CVE-2025-10706
Published: 16 October 2025
Description
Adversaries may exploit software vulnerabilities in an attempt to elevate privileges.
Security Summary
CVE-2025-10706 is a vulnerability in the Classified Pro theme for WordPress, affecting all versions up to and including 1.0.14. It arises from a missing capability check in the 'cwp_addons_update_plugin_cb' function, enabling unauthorized plugin installation. The required nonce for the vulnerability is located in the CubeWP Framework plugin. The issue is rated with a CVSS v3.1 base score of 8.8 (AV:N/AC:L/PR:L/UI:N/S:U/C:H/I:H/A:H) and maps to CWE-862 (Missing Authorization).

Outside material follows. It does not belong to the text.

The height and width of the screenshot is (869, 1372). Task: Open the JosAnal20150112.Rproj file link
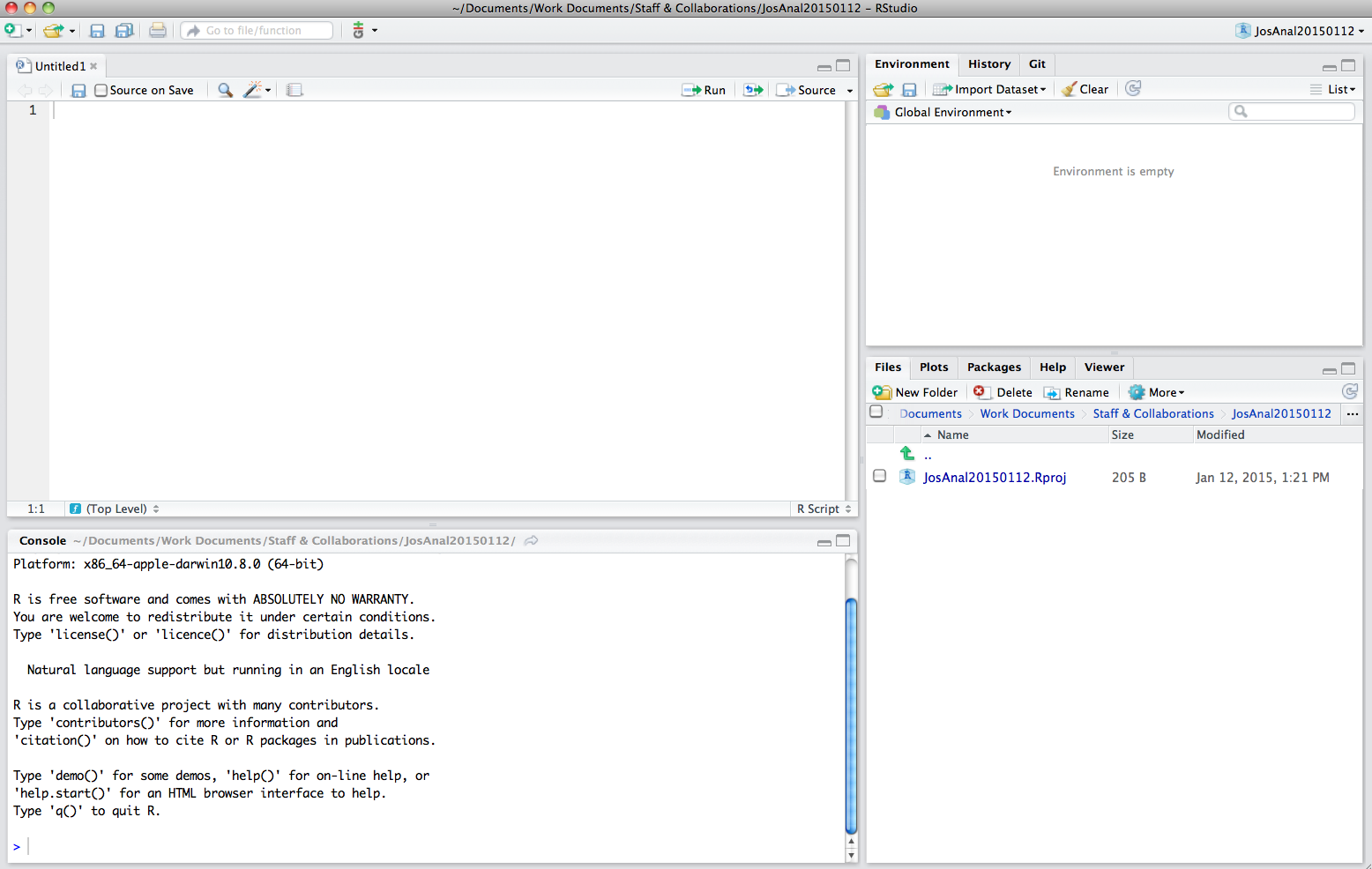pos(995,477)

Authenticated attackers with subscriber-level access or higher can exploit this vulnerability over the network with low complexity and no user interaction required. Successful exploitation allows them to install arbitrary plugins on the affected WordPress site's server, which may lead to remote code execution depending on the plugins installed.
Mitigation details are available in related advisories, including the Wordfence threat intelligence report at https://www.wordfence.com/threat-intel/vulnerabilities/id/2954583e-4ebe-4658-b132-0085f2b1cf08?source=cve and the Classified Pro theme page on ThemeForest at https://themeforest.net/item/classifiedpro-recommerce-classified-wordpress-theme/44528010.
Details
- CWE(s)
MITRE ATT&CK Enterprise Techniques
Why these techniques?
The vulnerability allows exploitation of a public-facing WordPress application (T1190) via missing authorization, enabling low-privileged authenticated users (subscriber+) to install arbitrary plugins, facilitating privilege escalation (T1068).